EXERCISE: Could you restate word for word every line of the records below, from the first one to the one holding "Contact Us (65, 2541)"?

SOURCE INFORMATION:

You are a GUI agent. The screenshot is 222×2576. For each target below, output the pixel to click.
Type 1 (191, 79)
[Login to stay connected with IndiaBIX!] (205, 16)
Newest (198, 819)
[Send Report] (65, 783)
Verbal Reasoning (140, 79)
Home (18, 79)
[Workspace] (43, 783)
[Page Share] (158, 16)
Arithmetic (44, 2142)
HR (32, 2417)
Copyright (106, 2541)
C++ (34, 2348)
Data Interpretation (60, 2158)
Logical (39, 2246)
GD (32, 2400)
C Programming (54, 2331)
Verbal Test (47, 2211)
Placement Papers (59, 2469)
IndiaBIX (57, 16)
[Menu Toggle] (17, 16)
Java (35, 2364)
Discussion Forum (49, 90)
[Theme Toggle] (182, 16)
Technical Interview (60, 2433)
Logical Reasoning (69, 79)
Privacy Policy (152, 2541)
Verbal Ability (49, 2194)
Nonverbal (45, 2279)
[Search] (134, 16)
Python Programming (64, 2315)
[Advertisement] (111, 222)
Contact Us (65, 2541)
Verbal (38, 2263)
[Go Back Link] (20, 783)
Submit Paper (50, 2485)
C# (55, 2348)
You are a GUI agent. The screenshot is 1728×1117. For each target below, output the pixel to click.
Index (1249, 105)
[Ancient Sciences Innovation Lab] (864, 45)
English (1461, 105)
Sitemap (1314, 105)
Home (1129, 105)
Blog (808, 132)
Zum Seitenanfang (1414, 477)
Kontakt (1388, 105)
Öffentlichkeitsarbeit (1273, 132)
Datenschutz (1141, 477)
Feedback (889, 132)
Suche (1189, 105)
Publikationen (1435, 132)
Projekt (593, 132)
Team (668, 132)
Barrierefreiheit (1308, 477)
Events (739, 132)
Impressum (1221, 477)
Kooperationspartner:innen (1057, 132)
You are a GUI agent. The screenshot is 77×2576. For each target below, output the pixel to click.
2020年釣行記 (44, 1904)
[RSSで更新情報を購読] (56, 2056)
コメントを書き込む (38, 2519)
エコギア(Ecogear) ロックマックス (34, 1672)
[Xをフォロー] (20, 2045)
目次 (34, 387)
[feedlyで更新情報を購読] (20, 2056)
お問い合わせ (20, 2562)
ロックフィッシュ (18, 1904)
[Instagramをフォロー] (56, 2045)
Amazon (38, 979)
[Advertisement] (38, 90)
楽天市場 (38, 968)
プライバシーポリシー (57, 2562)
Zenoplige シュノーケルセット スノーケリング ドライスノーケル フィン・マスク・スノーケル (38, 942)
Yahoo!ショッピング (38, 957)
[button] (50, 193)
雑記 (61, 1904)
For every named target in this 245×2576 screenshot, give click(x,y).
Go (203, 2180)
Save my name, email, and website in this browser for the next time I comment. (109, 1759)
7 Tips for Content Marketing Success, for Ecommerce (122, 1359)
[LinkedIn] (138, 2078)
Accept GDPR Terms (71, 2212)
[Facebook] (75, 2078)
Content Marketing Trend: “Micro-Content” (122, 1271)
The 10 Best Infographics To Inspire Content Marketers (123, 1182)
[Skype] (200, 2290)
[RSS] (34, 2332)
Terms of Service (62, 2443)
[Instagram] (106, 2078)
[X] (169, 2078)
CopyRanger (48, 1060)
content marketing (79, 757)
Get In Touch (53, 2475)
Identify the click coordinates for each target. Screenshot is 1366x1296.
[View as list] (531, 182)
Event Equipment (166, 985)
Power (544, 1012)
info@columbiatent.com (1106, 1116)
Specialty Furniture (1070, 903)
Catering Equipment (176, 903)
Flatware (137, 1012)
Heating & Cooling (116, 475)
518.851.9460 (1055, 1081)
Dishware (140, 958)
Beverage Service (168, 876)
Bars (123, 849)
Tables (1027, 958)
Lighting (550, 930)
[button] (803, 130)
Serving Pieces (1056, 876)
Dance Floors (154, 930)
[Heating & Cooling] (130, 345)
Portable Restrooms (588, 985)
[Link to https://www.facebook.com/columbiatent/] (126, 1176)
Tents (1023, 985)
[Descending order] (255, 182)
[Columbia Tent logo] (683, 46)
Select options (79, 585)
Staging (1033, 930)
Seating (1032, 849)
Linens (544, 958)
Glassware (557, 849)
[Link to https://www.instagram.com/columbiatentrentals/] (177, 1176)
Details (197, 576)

SOLUTION TO THIS EXERCISE:
You are a GUI agent. The screenshot is 222×2576. For each target below, output the pixel to click.
Type 1 (191, 79)
[Login to stay connected with IndiaBIX!] (205, 16)
Newest (198, 819)
[Send Report] (65, 783)
Verbal Reasoning (140, 79)
Home (18, 79)
[Workspace] (43, 783)
[Page Share] (158, 16)
Arithmetic (44, 2142)
HR (32, 2417)
Copyright (106, 2541)
C++ (34, 2348)
Data Interpretation (60, 2158)
Logical (39, 2246)
GD (32, 2400)
C Programming (54, 2331)
Verbal Test (47, 2211)
Placement Papers (59, 2469)
IndiaBIX (57, 16)
[Menu Toggle] (17, 16)
Java (35, 2364)
Discussion Forum (49, 90)
[Theme Toggle] (182, 16)
Technical Interview (60, 2433)
Logical Reasoning (69, 79)
Privacy Policy (152, 2541)
Verbal Ability (49, 2194)
Nonverbal (45, 2279)
[Search] (134, 16)
Python Programming (64, 2315)
[Advertisement] (111, 222)
Contact Us (65, 2541)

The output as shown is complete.